The conference also examined the Department of Justice action against the airline industry for passively colluding through the Airline Tariff Publishers electronic market in the early 1990s. In that case, the airlines were basing future prices on other airlines' future pricing. After the action, the airlines signed a consent agreement not to share future prices. The case drew a line between commodities options, which are hedges against wild fluctuations in pricing, and the process of price signaling through electronic markets. DeSanti said that if companies wanted to exchange information about future prices they would have to convince a skeptical FTC that it would somehow benefit consumers.
Another question that people are asking about B2B markets is whether they will converge in a process called a network effect. The more people that can communicate through a single network like the telephone, the more valuable it becomes to everyone. Similarly, in B2B markets, the more buyers and suppliers you can reach through a single exchange, the more valuable it becomes. However, sometimes the effect is so powerful you end up with only one network or market. DeSanti said that the main concern with a single network is that if one competitor is being excluded from the market, that could raise their costs since the market might be the most efficient place to get transactions done.
Traditionally, the government has addressed this issue by creating common carriers in the phone and rail industry, which are obligated to provide the same service to everyone. But DeSanti notes, "No one is looking at common carrier regulation at this point. Part of the reason for that is there are no factual circumstances that present that kind of issue. There are a number of people who don't think that will happen. One of the reasons that some people are skeptical is that they believe the B2B marketplaces will develop interoperability. For example, we used to have just AT&T, and now we have AT&T, MCI and Sprint. What makes that feasible is interoperability. If the B2B markets evolve in that direction, then the theory is that regulation will not be necessary."

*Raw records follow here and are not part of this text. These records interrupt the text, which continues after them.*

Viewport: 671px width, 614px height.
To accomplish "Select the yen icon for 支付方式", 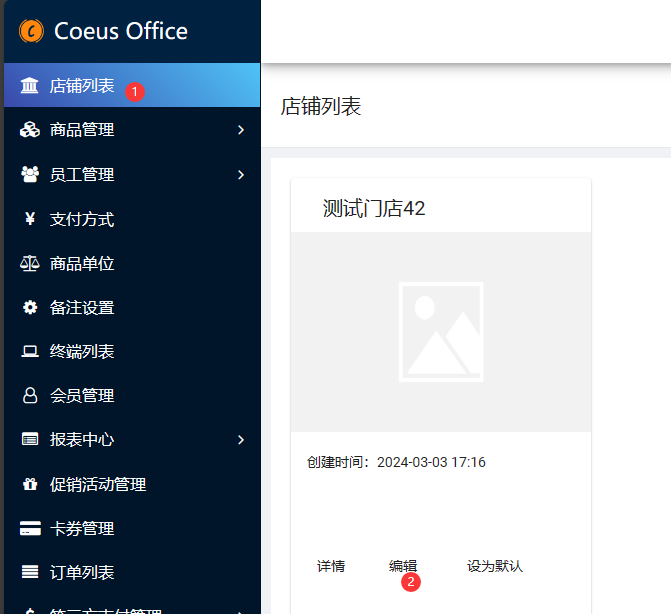I will tap(30, 219).

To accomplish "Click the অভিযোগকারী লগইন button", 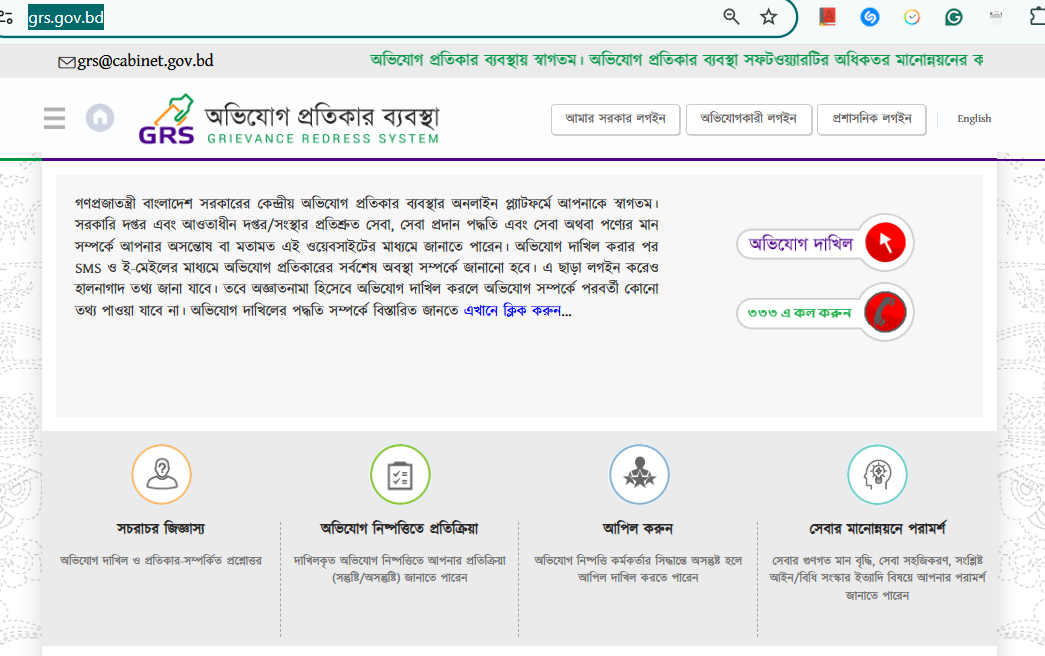I will (748, 119).
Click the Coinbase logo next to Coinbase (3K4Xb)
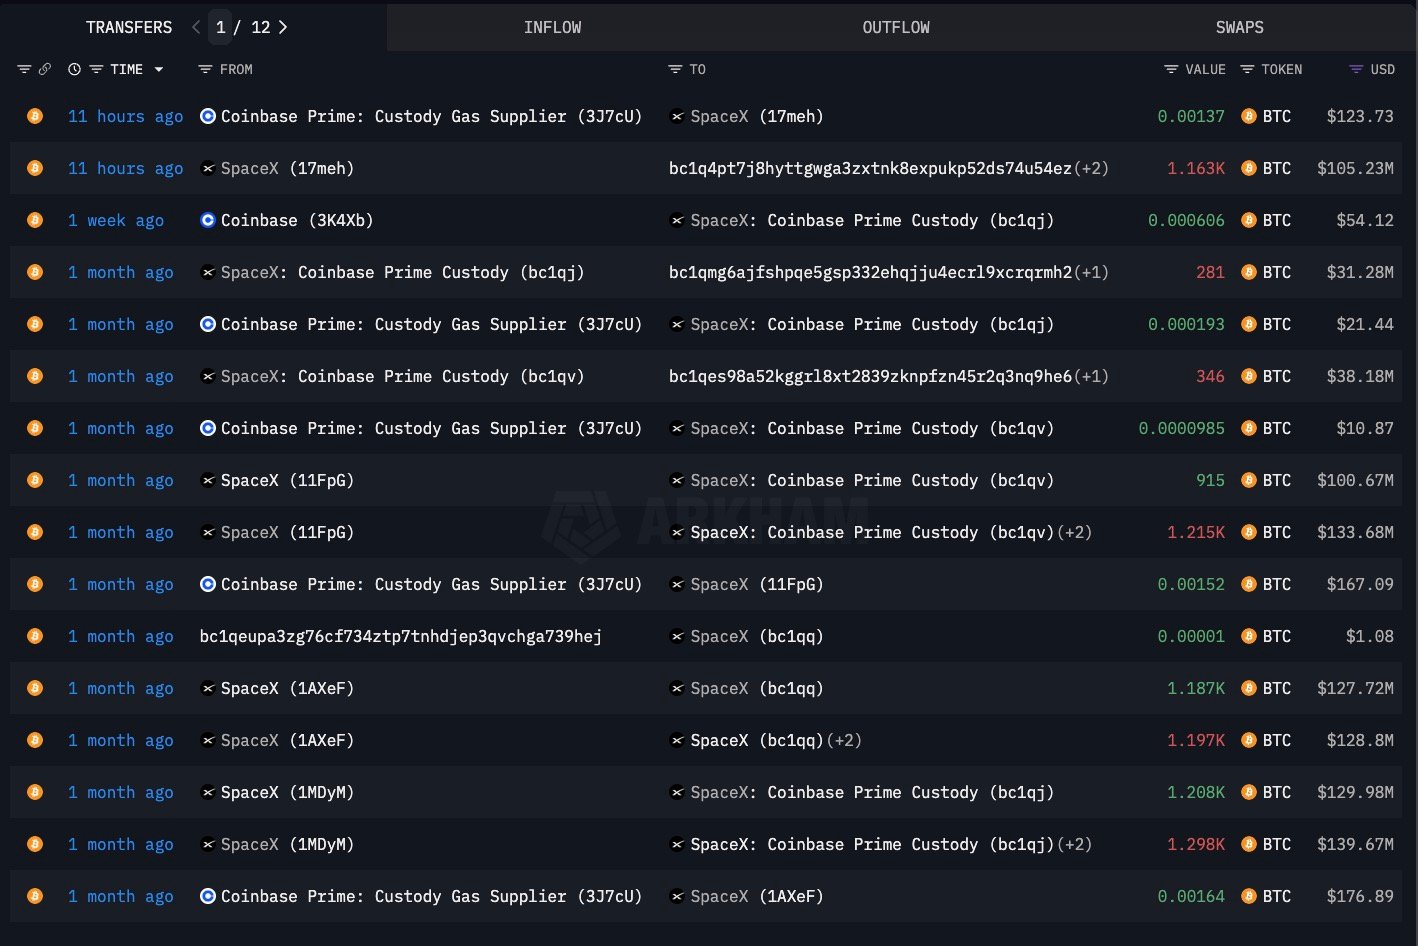This screenshot has width=1418, height=946. point(208,220)
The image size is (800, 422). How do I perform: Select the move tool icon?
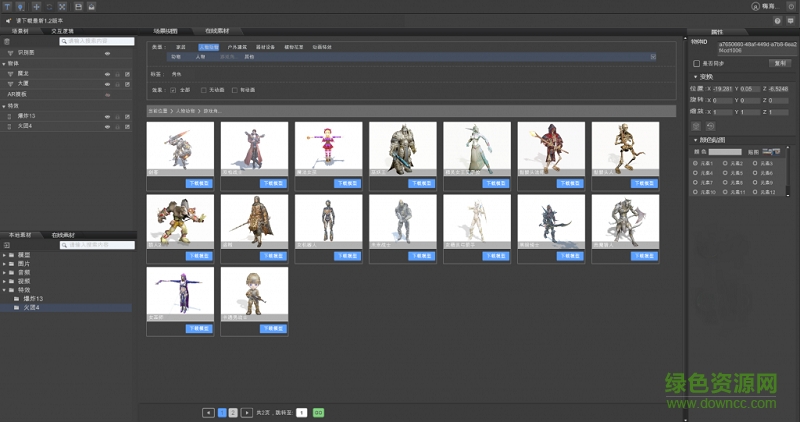tap(36, 6)
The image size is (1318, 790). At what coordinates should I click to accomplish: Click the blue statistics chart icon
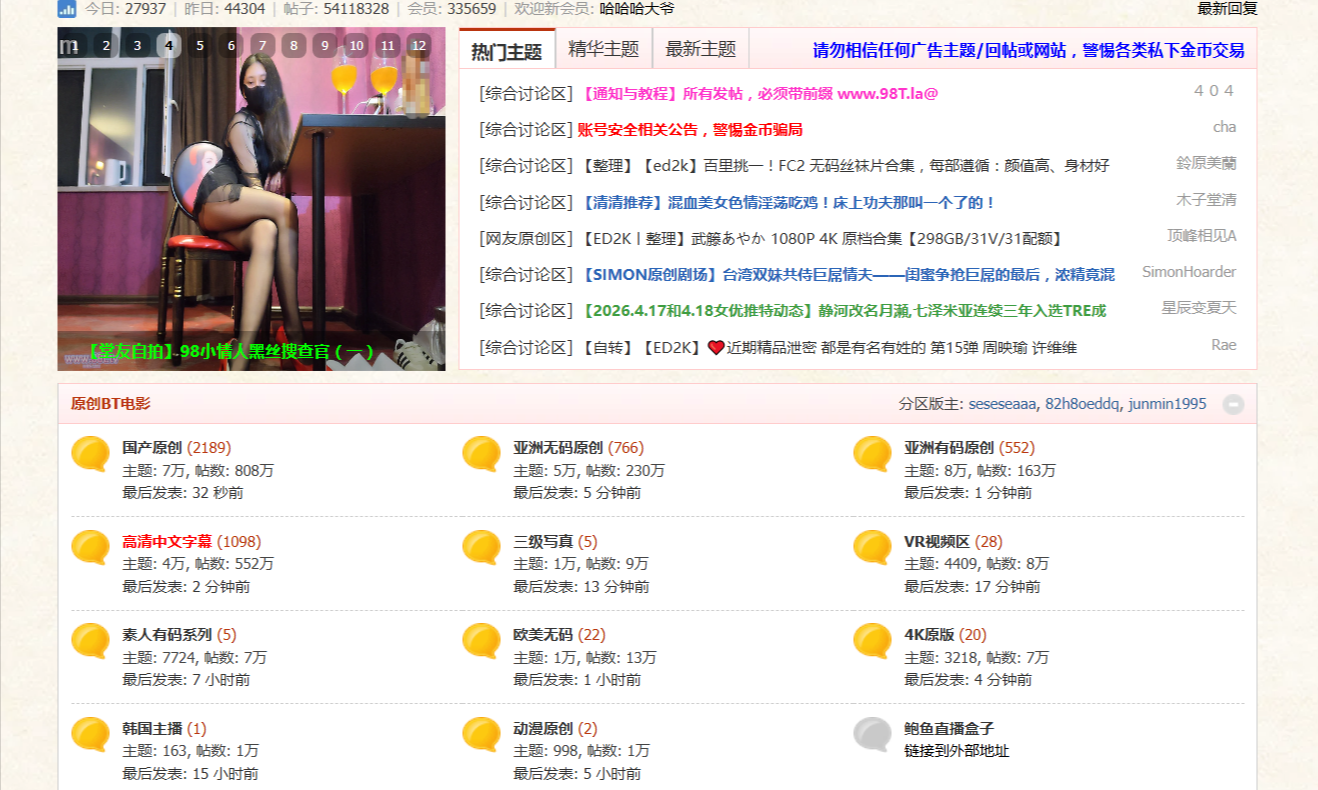[x=67, y=9]
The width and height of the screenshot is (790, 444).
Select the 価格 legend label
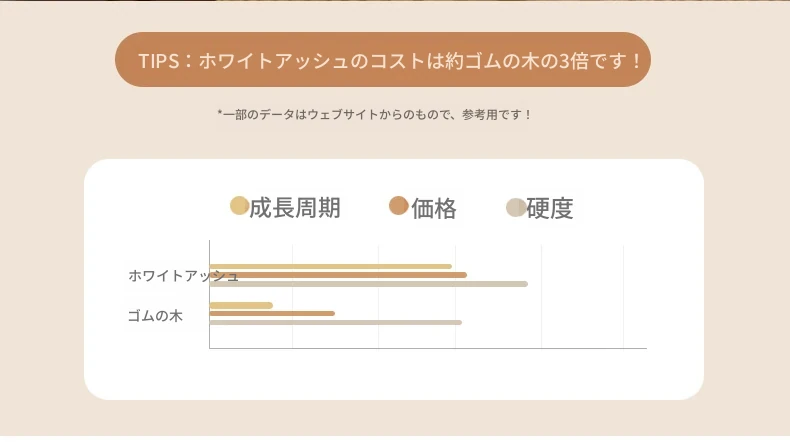[x=434, y=208]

The FTC's involvement signals a recognition of just how large an effect e-
commerce technologies will have on the financial frontier and this practical style of cautious information gathering before making policy is welcomed if the intention is to make B2B enterprise more valuable for collective interests. DeSanti explained, "What we were hearing at the workshop is that we are just at the bottom half of the first inning. There are some B2B markets that are operating, and many more that are in the planning stages. It is important not to act prematurely in an area that is very much in its infancy."